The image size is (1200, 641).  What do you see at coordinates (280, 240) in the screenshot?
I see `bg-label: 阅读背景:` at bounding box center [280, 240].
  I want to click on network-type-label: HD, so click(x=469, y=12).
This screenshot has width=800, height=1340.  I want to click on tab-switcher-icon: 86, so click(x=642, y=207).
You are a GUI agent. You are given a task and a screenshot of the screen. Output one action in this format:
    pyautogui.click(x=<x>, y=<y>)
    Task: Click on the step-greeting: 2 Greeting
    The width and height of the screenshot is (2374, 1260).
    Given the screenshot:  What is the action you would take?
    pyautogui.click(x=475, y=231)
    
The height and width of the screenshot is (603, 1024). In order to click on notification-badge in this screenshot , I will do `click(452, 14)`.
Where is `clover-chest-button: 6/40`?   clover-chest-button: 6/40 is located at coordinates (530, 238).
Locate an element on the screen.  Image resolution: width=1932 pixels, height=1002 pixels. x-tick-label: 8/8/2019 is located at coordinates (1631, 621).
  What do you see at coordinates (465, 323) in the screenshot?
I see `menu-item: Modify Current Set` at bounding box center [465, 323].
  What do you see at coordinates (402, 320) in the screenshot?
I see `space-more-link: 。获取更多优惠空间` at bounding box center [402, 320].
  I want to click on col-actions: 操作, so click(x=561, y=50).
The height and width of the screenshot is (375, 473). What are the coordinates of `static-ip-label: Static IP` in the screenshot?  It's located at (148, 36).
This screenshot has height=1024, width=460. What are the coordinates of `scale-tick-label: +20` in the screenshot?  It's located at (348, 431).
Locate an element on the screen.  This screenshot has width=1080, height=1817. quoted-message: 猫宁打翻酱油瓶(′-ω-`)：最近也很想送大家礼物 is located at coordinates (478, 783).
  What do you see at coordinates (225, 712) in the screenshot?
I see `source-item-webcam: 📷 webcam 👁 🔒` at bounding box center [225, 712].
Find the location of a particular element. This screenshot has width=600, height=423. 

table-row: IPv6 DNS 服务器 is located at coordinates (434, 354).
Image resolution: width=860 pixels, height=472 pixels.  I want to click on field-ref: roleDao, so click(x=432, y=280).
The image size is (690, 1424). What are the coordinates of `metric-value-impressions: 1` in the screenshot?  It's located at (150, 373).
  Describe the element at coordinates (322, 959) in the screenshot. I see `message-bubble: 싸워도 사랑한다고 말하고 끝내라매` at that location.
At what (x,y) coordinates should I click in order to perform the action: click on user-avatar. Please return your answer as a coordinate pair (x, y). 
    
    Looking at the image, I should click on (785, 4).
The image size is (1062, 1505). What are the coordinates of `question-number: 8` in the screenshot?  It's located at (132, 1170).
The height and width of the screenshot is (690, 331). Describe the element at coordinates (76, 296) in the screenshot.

▸ Directions for this task: Output the data exactly as it appears, starting from the line with "Find the location" up to and including the last line of the data.

▸ Response below:
Find the location of a particular element. This screenshot has width=600, height=423. 

table-row: IPv6 DNS 服务器 is located at coordinates (434, 354).
Image resolution: width=860 pixels, height=472 pixels.  I want to click on field-ref: roleDao, so click(x=432, y=280).
The image size is (690, 1424). What are the coordinates of `metric-value-impressions: 1` in the screenshot?  It's located at (150, 373).
  Describe the element at coordinates (322, 959) in the screenshot. I see `message-bubble: 싸워도 사랑한다고 말하고 끝내라매` at that location.
At what (x,y) coordinates should I click in order to perform the action: click on user-avatar. Please return your answer as a coordinate pair (x, y). 
    
    Looking at the image, I should click on (785, 4).
The image size is (1062, 1505). What are the coordinates of `question-number: 8` in the screenshot?  It's located at (132, 1170).
The height and width of the screenshot is (690, 331). Describe the element at coordinates (76, 296) in the screenshot.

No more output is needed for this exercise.